Boussinesq approximation

Equation [eq:hydrostatic]{reference-type="eqref" reference="eq:hydrostatic"} uses the full ocean density on the RHS, but for the horizontal momentum (where the projection of gravity is zero) the role of density in momentum conservation is small. Thus, we invoke the Boussinesq approximation, where momentum in the horizontal direction is written as

\(\rho u \approx \rho_0 u\)

where \(\rho_0\) is a constant reference density.

Armed with the Coriolis terms, hydrostatic and Boussinesq approximations, we find a reduced set of equations \(\begin{aligned} \frac{\partial u}{\partial t} + u \frac{\partial u}{\partial x} + v \frac{\partial u}{\partial y} + w\frac{\partial u}{\partial z} - fv = -\frac{1}{\rho_0} \frac{\partial p}{\partial x} + \nu \nabla^2u \label{eq:momu}\\ \frac{\partial v}{\partial t}+ u \frac{\partial v}{\partial x} + v \frac{\partial v}{\partial y} + w\frac{\partial v}{\partial z} + fu = -\frac{1}{\rho_0} \frac{\partial p}{\partial y} + \nu \nabla^2v \label{eq:momv}\\\ \frac{\partial p}{\partial z} = -\rho g\\ \frac{\partial u}{\partial x} + \frac{\partial v}{\partial y} + \frac{\partial w}{\partial z} = 0 \label{eq:cont} \end{aligned}\)

with which to approach ocean modelling.

Reduced gravity shallow water equations

Full primitive equation ocean models are complex, and for this reason we often look for a reduced set of equations which retain only the terms that we deem important. But it's important to derive these equations in a consistent way which highlights the assumptions that have been made (and hence where the reduced set of equations may break down).

RGLayer

Assume that you care about the upper ocean with a strong thermocline. Below that thermocline is a deep layer -- in fact it is infinitely deep, and so must have \(u,v\sim 0\). Therefore, \(\nabla_h p_2 =0\) down there.

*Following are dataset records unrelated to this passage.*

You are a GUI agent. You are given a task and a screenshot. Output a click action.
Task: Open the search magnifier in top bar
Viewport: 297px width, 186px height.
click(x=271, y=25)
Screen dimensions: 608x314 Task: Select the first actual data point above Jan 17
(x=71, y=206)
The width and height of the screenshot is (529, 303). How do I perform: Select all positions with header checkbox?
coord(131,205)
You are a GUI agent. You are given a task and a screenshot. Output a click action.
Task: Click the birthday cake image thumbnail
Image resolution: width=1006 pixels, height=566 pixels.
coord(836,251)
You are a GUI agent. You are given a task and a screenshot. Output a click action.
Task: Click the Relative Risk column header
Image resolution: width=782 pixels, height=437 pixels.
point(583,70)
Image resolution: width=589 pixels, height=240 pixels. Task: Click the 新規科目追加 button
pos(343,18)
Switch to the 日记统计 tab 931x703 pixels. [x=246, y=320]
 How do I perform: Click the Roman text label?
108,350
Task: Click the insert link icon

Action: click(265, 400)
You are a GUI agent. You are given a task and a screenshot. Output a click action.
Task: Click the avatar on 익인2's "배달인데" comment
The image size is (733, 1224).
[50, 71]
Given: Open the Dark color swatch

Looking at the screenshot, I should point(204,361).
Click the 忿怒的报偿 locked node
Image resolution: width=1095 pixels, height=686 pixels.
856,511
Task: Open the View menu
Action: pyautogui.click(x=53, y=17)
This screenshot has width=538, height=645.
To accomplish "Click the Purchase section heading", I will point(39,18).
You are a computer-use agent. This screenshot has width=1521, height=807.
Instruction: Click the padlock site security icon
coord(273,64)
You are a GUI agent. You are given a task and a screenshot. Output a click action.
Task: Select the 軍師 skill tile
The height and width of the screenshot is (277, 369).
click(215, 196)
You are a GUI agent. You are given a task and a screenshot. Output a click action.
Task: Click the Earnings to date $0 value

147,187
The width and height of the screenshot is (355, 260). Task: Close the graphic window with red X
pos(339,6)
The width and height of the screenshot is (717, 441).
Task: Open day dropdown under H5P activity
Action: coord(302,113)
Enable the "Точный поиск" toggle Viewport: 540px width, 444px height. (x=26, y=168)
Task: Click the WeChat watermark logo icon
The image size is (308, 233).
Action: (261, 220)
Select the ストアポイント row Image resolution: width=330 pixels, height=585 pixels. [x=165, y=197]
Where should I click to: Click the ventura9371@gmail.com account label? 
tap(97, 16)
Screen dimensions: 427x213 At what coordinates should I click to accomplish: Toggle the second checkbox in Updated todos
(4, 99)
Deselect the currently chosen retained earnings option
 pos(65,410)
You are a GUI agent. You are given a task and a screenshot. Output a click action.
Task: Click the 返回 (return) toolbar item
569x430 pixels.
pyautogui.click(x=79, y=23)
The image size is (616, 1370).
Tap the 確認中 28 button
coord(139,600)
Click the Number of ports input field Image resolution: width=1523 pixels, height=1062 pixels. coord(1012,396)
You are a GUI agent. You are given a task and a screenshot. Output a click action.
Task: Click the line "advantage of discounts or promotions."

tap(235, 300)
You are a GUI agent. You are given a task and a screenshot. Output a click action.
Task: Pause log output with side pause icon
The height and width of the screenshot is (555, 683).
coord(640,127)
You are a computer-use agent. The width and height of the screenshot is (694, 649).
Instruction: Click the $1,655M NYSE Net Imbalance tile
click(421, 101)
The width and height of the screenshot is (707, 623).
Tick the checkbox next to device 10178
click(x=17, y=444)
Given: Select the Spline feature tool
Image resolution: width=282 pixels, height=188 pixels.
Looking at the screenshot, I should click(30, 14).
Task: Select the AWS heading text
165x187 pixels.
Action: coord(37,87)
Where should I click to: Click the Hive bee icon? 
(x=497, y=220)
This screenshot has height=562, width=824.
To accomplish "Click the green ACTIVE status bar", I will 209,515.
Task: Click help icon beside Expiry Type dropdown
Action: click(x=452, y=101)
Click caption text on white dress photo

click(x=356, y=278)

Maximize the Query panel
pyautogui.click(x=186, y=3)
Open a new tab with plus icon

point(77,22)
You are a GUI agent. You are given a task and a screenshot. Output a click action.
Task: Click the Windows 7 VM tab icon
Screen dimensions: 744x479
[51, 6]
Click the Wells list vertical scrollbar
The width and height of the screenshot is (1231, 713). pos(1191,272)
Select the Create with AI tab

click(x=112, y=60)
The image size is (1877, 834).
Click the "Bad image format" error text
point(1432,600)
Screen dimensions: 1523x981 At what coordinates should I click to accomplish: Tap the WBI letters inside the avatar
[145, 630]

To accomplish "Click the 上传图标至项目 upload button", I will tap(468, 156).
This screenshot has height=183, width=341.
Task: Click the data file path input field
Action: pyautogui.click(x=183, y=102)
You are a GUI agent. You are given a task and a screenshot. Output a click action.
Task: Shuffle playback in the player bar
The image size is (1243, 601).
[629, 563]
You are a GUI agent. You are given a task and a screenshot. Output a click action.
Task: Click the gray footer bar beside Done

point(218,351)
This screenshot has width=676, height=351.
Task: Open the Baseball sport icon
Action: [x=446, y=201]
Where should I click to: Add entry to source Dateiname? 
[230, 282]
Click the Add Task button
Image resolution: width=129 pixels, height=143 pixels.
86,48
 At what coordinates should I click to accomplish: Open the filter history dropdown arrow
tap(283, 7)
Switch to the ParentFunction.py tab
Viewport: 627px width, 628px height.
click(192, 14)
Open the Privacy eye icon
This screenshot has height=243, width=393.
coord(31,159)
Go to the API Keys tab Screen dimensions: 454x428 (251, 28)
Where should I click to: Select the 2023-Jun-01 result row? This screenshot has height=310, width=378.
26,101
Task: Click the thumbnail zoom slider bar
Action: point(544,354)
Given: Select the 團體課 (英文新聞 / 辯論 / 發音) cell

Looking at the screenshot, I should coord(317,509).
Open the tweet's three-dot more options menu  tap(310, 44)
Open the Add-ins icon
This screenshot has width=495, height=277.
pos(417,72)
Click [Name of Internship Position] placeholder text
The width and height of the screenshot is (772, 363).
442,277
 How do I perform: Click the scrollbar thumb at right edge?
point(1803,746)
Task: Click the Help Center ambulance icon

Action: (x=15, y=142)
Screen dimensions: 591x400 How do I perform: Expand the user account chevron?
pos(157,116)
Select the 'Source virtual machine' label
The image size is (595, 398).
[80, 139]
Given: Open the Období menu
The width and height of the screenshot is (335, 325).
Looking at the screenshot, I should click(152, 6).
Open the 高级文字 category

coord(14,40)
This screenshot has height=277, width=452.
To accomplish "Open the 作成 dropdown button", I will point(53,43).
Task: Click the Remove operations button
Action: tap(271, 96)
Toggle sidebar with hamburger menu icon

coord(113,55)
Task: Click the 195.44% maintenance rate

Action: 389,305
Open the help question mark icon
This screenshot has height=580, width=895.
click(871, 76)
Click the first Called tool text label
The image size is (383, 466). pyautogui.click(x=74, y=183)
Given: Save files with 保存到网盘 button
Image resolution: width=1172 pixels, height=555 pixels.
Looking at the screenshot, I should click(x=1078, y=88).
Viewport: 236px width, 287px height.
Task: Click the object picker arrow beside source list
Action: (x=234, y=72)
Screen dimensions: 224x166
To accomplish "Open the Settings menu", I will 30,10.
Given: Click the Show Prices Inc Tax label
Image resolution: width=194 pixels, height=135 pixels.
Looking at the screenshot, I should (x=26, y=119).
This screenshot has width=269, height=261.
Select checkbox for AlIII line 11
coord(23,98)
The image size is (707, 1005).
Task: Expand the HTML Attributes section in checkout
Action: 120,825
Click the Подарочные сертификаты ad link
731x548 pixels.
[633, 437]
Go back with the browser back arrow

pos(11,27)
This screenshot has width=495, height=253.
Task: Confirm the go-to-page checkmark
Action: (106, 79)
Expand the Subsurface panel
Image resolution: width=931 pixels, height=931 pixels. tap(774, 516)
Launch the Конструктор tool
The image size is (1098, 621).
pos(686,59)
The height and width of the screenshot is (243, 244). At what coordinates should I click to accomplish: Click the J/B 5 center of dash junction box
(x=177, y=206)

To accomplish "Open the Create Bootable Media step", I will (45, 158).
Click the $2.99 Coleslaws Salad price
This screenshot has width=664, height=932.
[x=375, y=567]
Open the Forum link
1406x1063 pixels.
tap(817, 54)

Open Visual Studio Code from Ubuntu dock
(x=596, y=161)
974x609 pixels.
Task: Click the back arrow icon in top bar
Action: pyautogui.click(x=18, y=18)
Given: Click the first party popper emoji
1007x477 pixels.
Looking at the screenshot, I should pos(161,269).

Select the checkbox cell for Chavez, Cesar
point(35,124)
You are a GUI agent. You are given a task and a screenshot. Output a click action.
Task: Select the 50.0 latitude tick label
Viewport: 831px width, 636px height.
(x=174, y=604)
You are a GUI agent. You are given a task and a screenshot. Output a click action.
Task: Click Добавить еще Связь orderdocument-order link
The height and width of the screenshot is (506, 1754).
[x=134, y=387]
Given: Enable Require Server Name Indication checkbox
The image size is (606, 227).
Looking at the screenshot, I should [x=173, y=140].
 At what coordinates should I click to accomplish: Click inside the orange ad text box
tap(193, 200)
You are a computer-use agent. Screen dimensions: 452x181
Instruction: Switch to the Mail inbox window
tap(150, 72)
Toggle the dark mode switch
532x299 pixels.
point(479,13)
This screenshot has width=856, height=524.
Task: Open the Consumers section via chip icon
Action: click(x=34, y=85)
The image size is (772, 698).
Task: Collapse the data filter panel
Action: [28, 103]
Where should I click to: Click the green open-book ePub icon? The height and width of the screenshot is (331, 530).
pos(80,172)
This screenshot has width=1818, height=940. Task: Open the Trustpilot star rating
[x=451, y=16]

Let's represent the upper ocean by a homogeneous density layer of thickness \(h(x,y,t)\) and density \(\rho_1\), with a free surface elevation of \(\eta_0(x,y,z)\).

Let's start with pressure. Within the upper (active) layer, at height \(-z\), pressure is written

\(p_1 = \rho_1 g \eta_0 + \rho_1 g z\)

\(\nabla_h p_1 = \rho_1 g \nabla_h \eta_0\)

In the lower layer,

\(\begin{aligned} p_2 &= \rho_1 g h + \rho_2 g (z - (h-\eta_0))\\ &=\rho_1 g \eta_0 - \Delta \rho g (h - \eta_0) + \rho_2 g z \end{aligned}\) where \(\Delta\rho \equiv \rho_2 - \rho_1\). Now \(\nabla_h p_2 = \rho_1 g \nabla_h \eta_0 + \Delta \rho g \nabla_h \eta_1\)

where we have defined \(\eta_1 = \eta_0 - h\) as the height of the internal interface.

Since \(\nabla_h p_2 = 0\) (according to our assumptions above) we must have

\(g' \nabla_h \eta_1 = - g \nabla_h \eta_0\)

where \(g' \equiv g \Delta \rho/\rho_1\). So the interface simply mirrors the free surface! This means that \(\nabla p_1\) can be written either using the free surface or the interface height.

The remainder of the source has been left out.